## Document text
After years of debate about whether the European Union needed a new grand strategy, the 2016 EU Global Strategy settled the question. But publication did not mean implementation. The gap between strategic intent and operational reality has remained one of the defining challenges of EU external action in the years since.
From Document to Implementation
Implementation of the EU Global Strategy proceeded through a series of thematic action plans covering defence, cyber, energy security, and the neighbourhood. The Security and Defence Implementation Plan, adopted in November 2016, launched the Coordinated Annual Review on Defence (CARD) and paved the way for Permanent Structured Cooperation (PESCO), which entered into force in December 2017.
PESCO represented the most significant advance in European defence cooperation in decades, committing participating member states—initially 25, later all EU members—to binding obligations on defence investment, capability development, and operational availability. Its first project list, approved in 2018, included initiatives on cyber rapid response, military mobility, and training missions.
The Neighbourhood: Progress and Setbacks
The neighbourhood dimension of the EUGS produced mixed results. In the Western Balkans, the EU maintained credible accession prospects for Serbia, Montenegro, and other candidates, even as the enlargement process slowed and reform fatigue set in on both sides. The EU–Ukraine Association Agreement entered into force in 2017, providing a framework for deep integration short of membership.

## Task item
Please repeat the passage of the text above on the EU Global Strategy word for word, starting at "From Document to" and ending at "and training missions.".

## Supplied data
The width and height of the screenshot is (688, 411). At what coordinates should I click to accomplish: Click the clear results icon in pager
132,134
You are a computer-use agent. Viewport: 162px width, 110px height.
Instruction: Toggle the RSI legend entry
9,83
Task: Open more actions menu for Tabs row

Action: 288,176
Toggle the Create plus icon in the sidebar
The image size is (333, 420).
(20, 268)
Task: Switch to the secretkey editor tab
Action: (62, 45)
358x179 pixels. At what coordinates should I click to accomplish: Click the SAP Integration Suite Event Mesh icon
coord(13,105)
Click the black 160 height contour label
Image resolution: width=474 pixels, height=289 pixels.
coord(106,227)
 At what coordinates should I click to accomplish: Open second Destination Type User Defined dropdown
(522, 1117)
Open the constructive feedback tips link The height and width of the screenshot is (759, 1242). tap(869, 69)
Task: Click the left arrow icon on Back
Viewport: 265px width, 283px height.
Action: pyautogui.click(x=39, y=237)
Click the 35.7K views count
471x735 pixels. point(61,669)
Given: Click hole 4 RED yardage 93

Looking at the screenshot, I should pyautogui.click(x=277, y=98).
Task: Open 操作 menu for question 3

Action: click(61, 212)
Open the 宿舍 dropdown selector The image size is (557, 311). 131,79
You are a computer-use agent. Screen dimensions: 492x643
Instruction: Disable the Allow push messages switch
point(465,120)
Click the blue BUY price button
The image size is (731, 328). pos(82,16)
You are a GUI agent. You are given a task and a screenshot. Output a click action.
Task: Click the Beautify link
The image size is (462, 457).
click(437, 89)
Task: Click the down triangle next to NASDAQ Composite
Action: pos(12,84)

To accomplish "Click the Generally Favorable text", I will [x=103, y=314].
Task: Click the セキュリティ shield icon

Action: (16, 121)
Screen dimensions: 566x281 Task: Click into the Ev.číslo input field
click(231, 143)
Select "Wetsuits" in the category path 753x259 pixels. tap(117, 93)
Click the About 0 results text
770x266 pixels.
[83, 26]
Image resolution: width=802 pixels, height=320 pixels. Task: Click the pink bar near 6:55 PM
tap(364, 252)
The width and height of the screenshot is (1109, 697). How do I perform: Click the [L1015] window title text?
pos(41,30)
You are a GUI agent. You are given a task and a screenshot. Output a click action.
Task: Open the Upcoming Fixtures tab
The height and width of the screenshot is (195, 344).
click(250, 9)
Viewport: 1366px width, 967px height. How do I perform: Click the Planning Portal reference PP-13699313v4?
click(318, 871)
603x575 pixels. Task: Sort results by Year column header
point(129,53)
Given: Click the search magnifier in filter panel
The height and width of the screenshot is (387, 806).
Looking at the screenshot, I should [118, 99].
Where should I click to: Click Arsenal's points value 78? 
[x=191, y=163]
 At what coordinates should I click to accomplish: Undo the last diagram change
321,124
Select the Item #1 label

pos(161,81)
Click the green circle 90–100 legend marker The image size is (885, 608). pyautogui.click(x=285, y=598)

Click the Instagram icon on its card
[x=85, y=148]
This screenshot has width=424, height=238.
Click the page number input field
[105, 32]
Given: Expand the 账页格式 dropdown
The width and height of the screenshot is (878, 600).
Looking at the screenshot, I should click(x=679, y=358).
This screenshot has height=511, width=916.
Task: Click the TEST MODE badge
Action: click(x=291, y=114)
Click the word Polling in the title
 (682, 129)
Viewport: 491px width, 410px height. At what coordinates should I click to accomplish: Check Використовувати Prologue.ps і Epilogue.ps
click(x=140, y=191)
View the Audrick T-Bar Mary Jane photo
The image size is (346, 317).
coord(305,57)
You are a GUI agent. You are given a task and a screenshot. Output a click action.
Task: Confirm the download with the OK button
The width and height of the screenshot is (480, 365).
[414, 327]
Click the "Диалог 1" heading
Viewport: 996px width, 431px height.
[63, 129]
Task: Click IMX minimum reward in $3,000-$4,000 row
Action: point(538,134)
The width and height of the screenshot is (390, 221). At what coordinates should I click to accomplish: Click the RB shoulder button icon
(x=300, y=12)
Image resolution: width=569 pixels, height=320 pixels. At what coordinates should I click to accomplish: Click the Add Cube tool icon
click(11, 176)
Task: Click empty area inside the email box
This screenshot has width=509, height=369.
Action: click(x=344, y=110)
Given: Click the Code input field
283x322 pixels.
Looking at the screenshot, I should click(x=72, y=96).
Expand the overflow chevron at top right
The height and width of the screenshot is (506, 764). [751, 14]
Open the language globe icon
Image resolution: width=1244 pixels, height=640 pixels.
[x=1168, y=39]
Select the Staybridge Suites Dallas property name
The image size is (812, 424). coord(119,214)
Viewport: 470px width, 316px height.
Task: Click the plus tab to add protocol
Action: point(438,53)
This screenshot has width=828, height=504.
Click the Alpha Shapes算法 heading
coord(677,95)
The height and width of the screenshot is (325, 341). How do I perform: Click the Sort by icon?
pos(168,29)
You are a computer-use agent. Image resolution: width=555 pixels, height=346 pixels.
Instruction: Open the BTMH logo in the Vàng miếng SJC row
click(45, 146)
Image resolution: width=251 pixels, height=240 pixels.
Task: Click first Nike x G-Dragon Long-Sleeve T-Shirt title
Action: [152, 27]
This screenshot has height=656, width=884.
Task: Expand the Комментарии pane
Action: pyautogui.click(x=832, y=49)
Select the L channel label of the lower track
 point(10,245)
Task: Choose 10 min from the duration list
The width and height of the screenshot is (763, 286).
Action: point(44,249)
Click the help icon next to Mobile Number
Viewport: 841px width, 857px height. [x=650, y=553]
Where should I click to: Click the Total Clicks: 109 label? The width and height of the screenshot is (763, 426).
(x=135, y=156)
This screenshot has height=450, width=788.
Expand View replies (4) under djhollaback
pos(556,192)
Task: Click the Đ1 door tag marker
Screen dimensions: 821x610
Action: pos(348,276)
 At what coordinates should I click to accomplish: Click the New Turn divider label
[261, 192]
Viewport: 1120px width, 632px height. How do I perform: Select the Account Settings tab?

## Task solution
From Document to Implementation
Implementation of the EU Global Strategy proceeded through a series of thematic action plans covering defence, cyber, energy security, and the neighbourhood. The Security and Defence Implementation Plan, adopted in November 2016, launched the Coordinated Annual Review on Defence (CARD) and paved the way for Permanent Structured Cooperation (PESCO), which entered into force in December 2017.
PESCO represented the most significant advance in European defence cooperation in decades, committing participating member states—initially 25, later all EU members—to binding obligations on defence investment, capability development, and operational availability. Its first project list, approved in 2018, included initiatives on cyber rapid response, military mobility, and training missions.